These are notes from building a data pipeline at Airbus that processed 10TB+ of aviation operational data on Databricks. None of this is novel. All of it was learned the hard way.
If you're a data science student about to do your first internship at a company with real data, this might save you a week of debugging.
1. Your notebook works at 1GB. It will betray you at 100GB.
The most common failure mode I saw: someone prototypes a pipeline on a sample dataset, it works fine, then it falls over spectacularly on the full dataset. Usually because of one of three things:
.collect()somewhere it shouldn't be. This pulls the entire distributed dataset into the driver node's memory. Fine at 1GB, death at 100GB. Search your codebase for every.collect(),.toPandas(), and.toLocalIterator()— each one is a potential bomb.- Unpartitioned writes. Writing a large DataFrame without partitioning means one node does all the work.
- Implicit broadcast joins. Spark tries to broadcast small tables automatically. When your "small" table grows past the threshold, the join silently switches strategy and performance craters.
2. Partition strategy matters more than you think
We partitioned by date and aircraft ID. Sounds obvious in retrospect. The first version partitioned only by date, which meant queries filtering by aircraft had to scan every partition. The second version partitioned by both, which cut query time dramatically.
The general principle: partition by the columns you filter on most often. Not by the columns that make the most logical sense. These are sometimes different things.
# Good: partition by what you actually filter on
df.write.partitionBy("flight_date", "aircraft_id") \
.parquet("/mnt/data/operations/")
# Less good: partition by what seems "correct"
df.write.partitionBy("data_source", "year") \
.parquet("/mnt/data/operations/")Also: too many partitions is nearly as bad as too few. If your partition column has 500,000 unique values, you'll create 500,000 tiny files and your reads will be slow because of metadata overhead. Aim for partitions in the hundreds, maybe low thousands.
3. Delta Lake is worth the overhead
We switched from raw Parquet to Delta Lake midway through the project. Three things that made it worth it:
- ACID transactions. Before Delta, a failed write could leave the table in a corrupt state.

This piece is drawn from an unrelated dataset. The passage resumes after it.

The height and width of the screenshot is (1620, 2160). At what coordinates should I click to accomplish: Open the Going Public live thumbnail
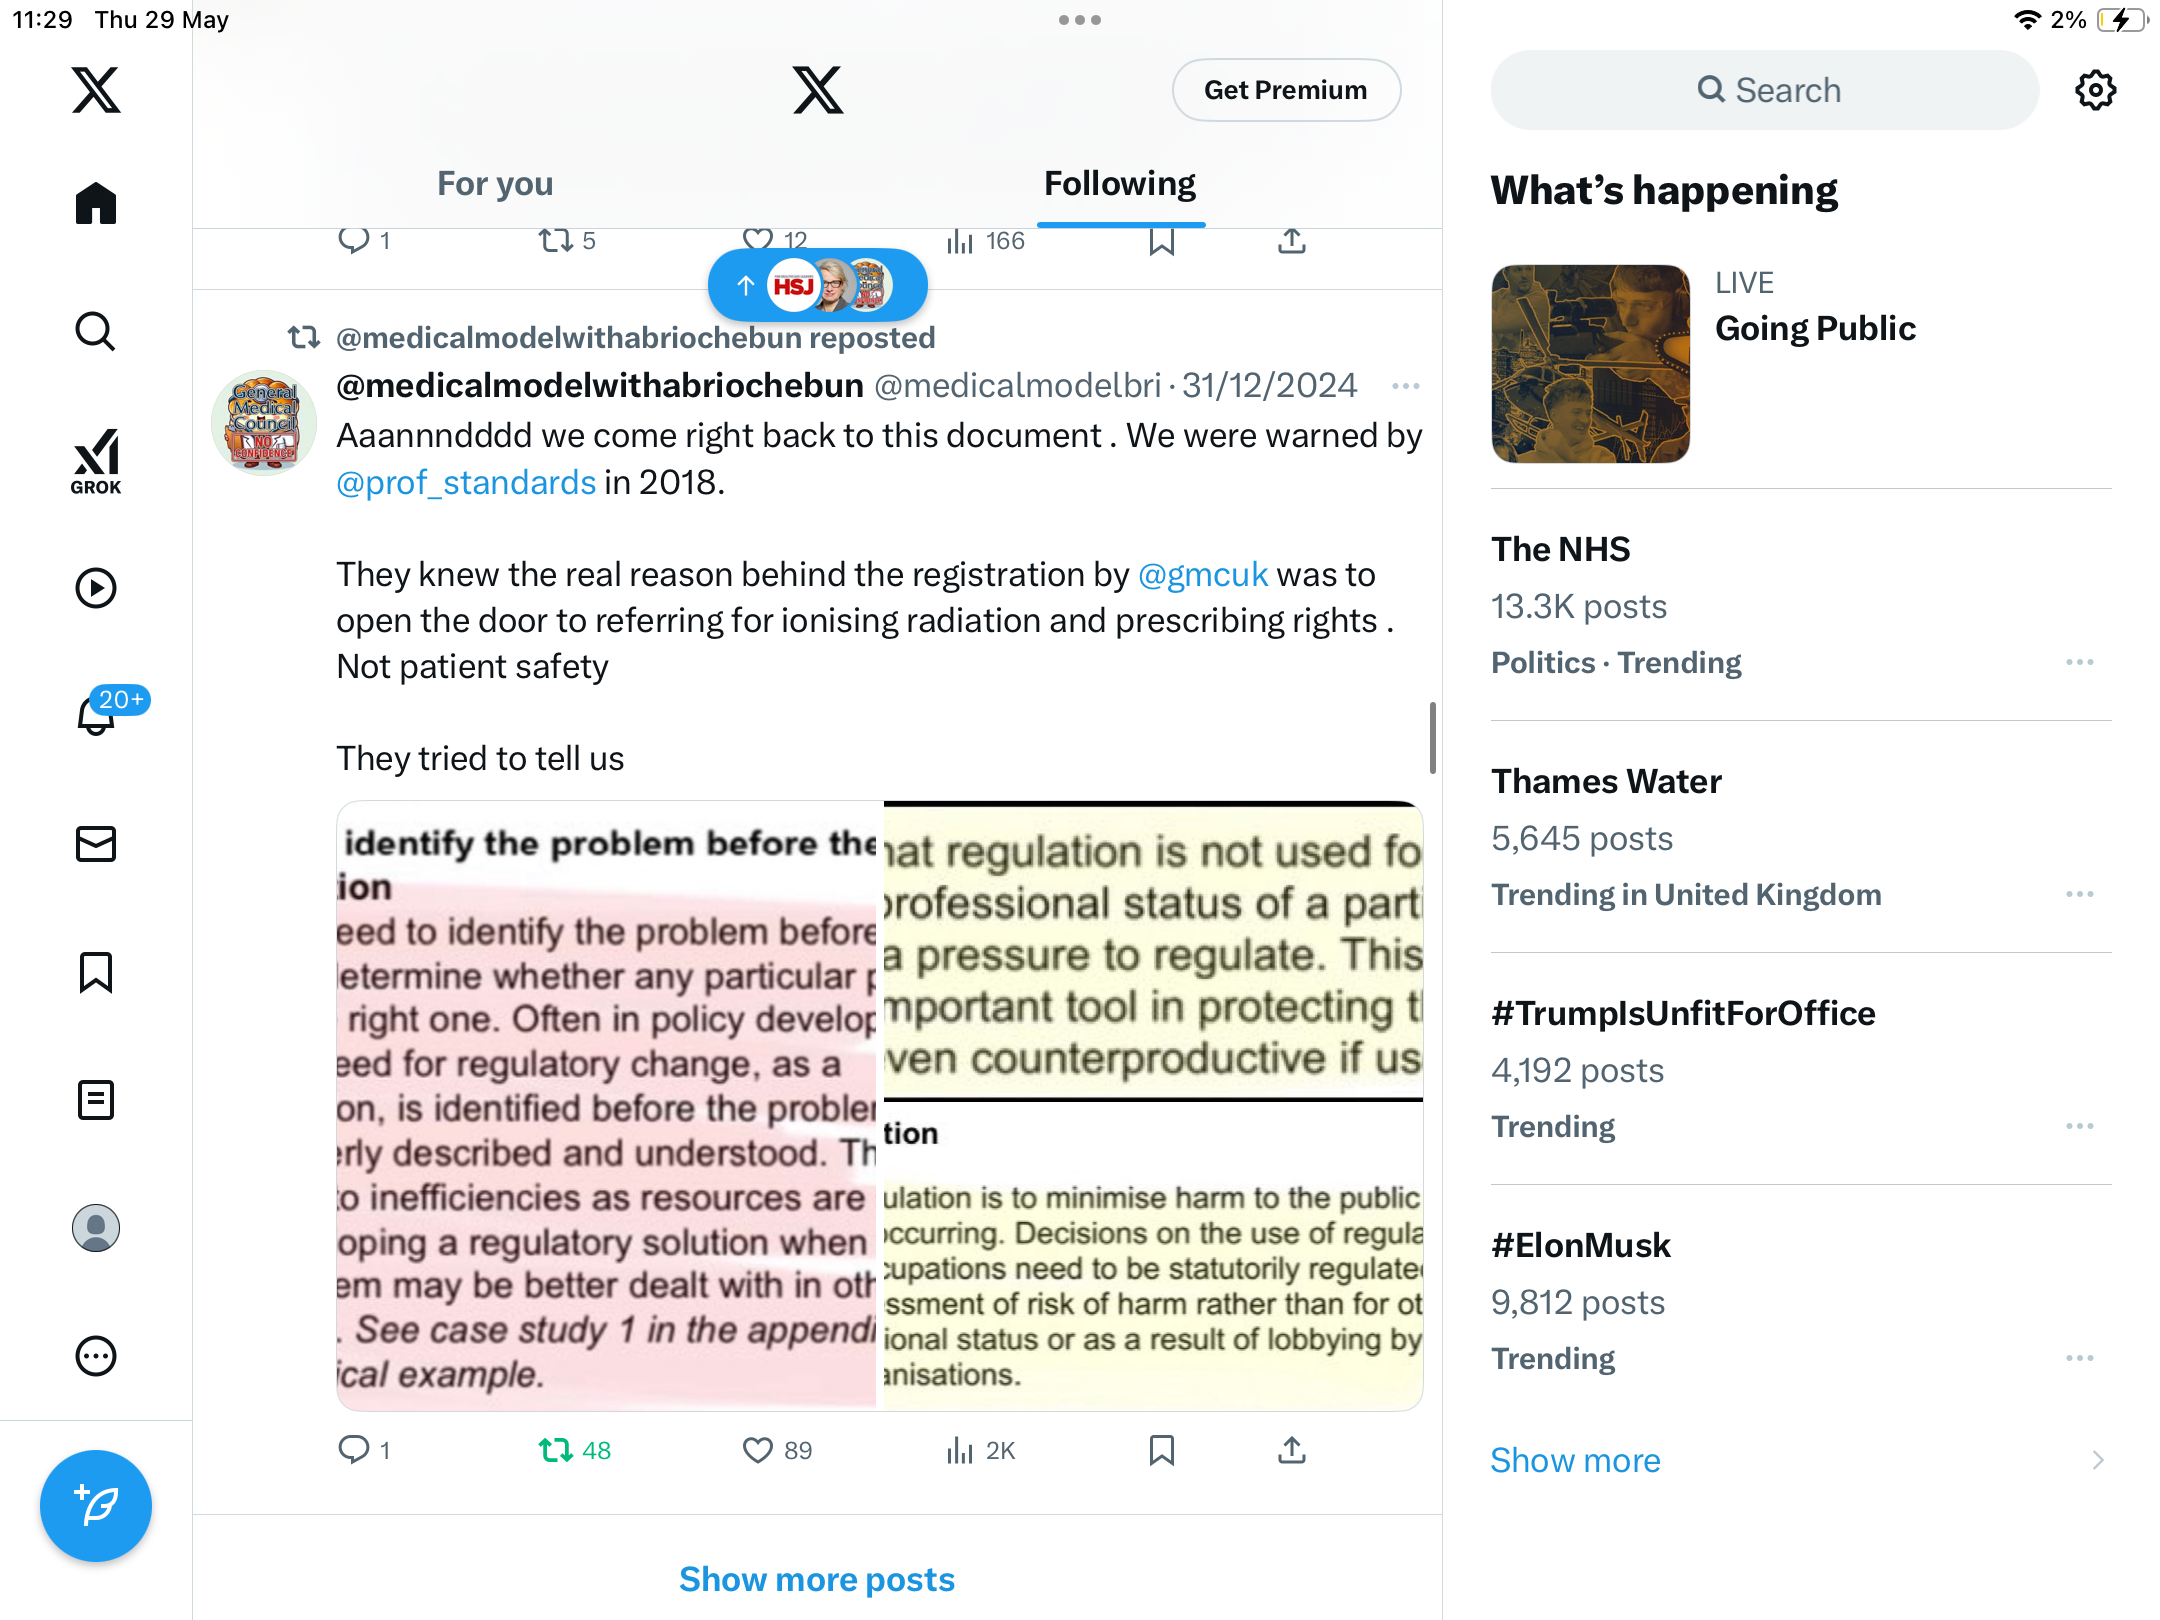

After Delta, writes are atomic.
OPTIMIZEandZORDER. These compact small files and co-locate related data. RanOPTIMIZEnightly and saw 3-5x read speedup on our most common queries.- Time travel. Being able to query the table as it was yesterday is invaluable when someone asks "did the numbers change?" and you need to prove they didn't (or explain why they did).

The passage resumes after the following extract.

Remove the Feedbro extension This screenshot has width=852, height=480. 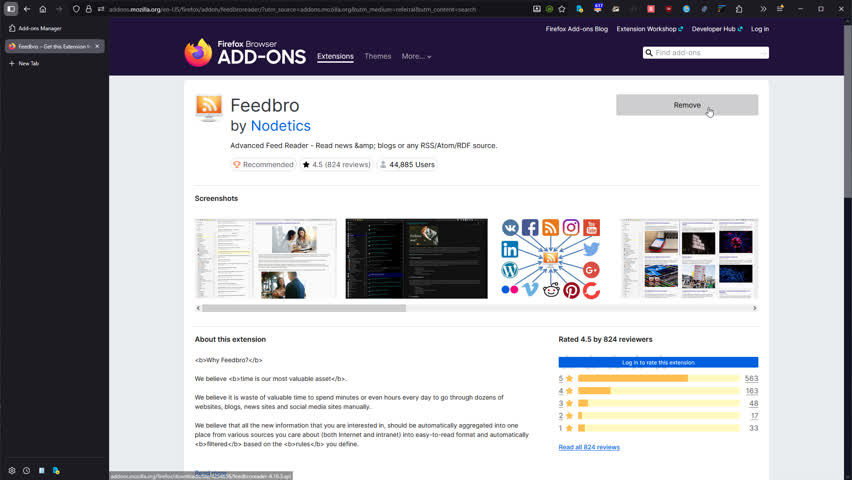pyautogui.click(x=687, y=105)
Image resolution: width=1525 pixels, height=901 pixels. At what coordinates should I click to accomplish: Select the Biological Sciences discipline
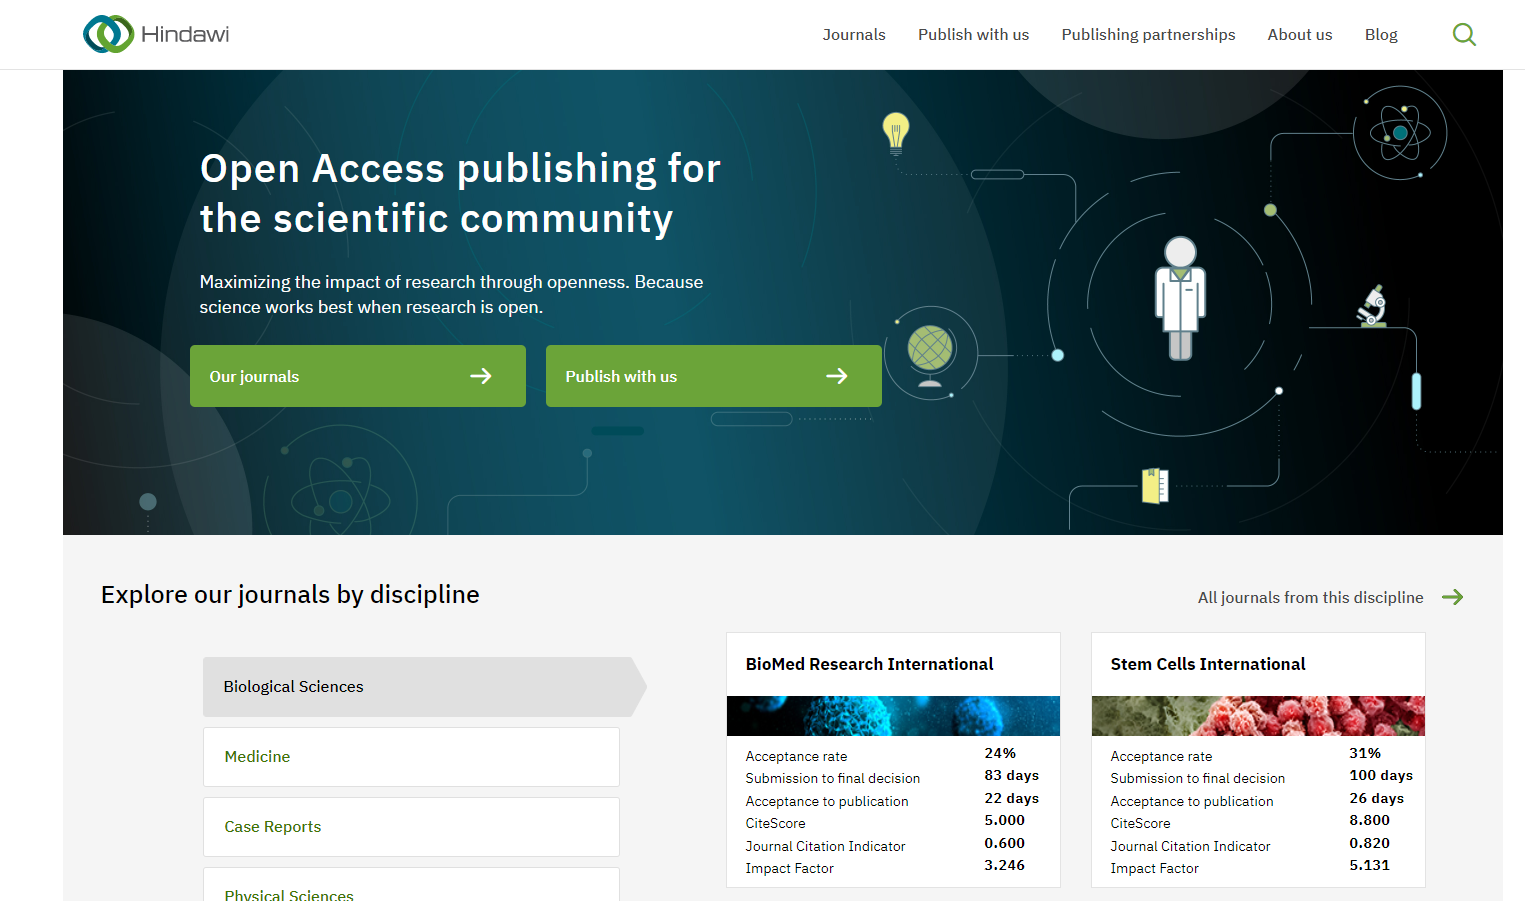click(x=294, y=686)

-- Compact small files and optimise for common query patterns
OPTIMIZE operations.flight_data
ZORDER BY (aircraft_id, flight_date)
-- Query yesterday's version of the table
SELECT * FROM operations.flight_data VERSION AS OF 424. Scheduling: make it boring
Our pipeline ran nightly via Databricks Workflows. The most important thing I did was make it boring:
- Every step logs its row count before and after transformation. If the count drops by more than 5%, the job sends an alert instead of continuing.
- Every output table has a
_pipeline_timestampcolumn so we can always trace which run produced which data. - Retry logic on the ingestion step only (where transient failures are common). No retries on transformation (where failures mean bugs).
The goal is that when something goes wrong — and it will — you can diagnose it from the logs without re-running anything.
5. The 40% came from one stupid thing
The "reduced processing time by 40%" line on my CV sounds impressive. The actual fix was embarrassing: the previous pipeline was reading the entire raw dataset every run, even though only the last day's data was new. I added incremental loading — check the max timestamp in the target table, only ingest rows newer than that.
# Instead of this:
raw_df = spark.read.parquet("/mnt/raw/")
# Do this:
last_loaded = spark.sql("""
SELECT MAX(_pipeline_timestamp)
FROM operations.flight_data
""").collect()[0][0]
raw_df = spark.read.parquet("/mnt/raw/") \
.filter(col("ingestion_time") > last_loaded)That's it. That's the 40%. Most performance improvements in real pipelines aren't clever algorithms — they're avoiding doing work you've already done.
Summary
If you're building your first serious data pipeline, the things that matter most are not the things your coursework emphasises. Partition strategy, incremental loading, monitoring, and file compaction will account for more of your performance than any choice of algorithm. The boring infrastructure work is the work that makes everything else possible.